The dark art of diving

It takes some cheek to gain an advantage by diving or feigning injury but a whole lot more to keep a straight face while solemnly deflecting responsibility for same.

The dark art of diving

Step forward Ashley Young who, after Manchester United’s 1-0 win against Shakhtar Donetsk this week, was questioned about his propensity for what is euphemistically referred to in the game as “going down too easily”.

Young accepted he has a reputation for diving – that was nice of him — and even admitted the matter had been spoken about “in-house” though he declined to reveal the details. But, breathtakingly, he then went on to suggest that, really, it was an issue not for players, but for officials.

“I think it’s one to ask the referees,” he said. “They’re the ones giving free-kicks and penalties… I don’t take notice of the headlines or the debates. That’s obviously for the media to debate and people to have their say and everyone is entitled to have their say. For me, the referees have made decisions and that’s it.”

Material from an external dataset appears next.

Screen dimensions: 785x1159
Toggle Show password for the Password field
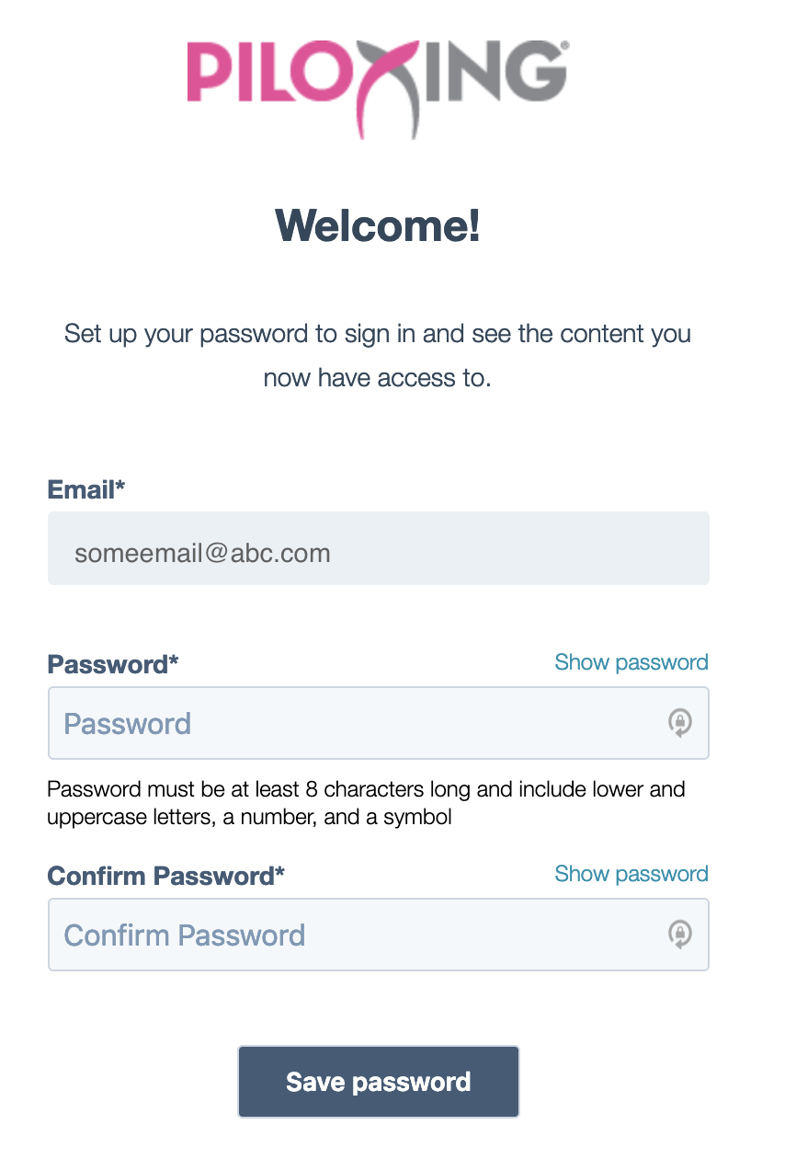pos(631,662)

It’s an interesting line of defence which, if deployed by a burglar, say, might see him arguing in court that the fault lay with the occupants of the house for failing to lock the window or even for simply not waking up when the ordinary decent criminal was going about his nocturnal business downstairs.

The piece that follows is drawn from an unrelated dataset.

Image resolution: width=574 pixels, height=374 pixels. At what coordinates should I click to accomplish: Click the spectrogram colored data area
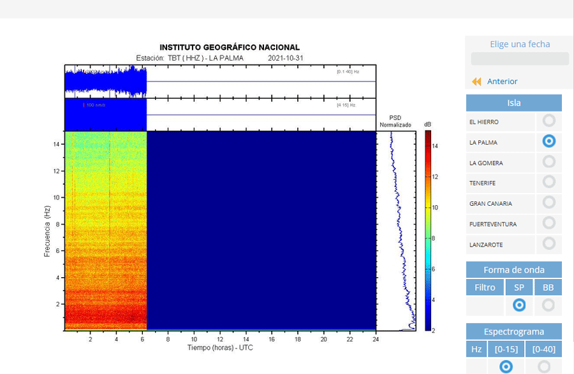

Of course, Young is not the only transgressor. Nor is he the master of the outrageous defence of the indefensible. That dubious honour surely belongs to Brazilian legend Rivaldo who, infamously, helped get a Turkish player sent off at the 2002 World Cup by conning the referee into thinking he’d been hit in the face by a ball angrily kicked at him by Hakan Unsal – even though the many millions watching on television had clearly seen the ball hit Rivaldo on the thigh, a split-second before he fell to the ground clutching his face.

Possibly the Korean referee might have sent off Unsal in any case, but the Brazilian’s response made certain that he did. Almost worse than Rivaldo’s embarrassing theatrics, however, was his shameful lack of remorse in the face of the widespread ridicule which deservedly came his way.

Instead, he had the gall to cast himself as Beauty outwitting the Beast, saying at the time: “I was glad to see the red card. Creative players must be able to express themselves if football is to stay a beautiful game. There’s too much foul play and violence in football. It doesn’t matter where the ball hit me. It was only the intent that mattered.”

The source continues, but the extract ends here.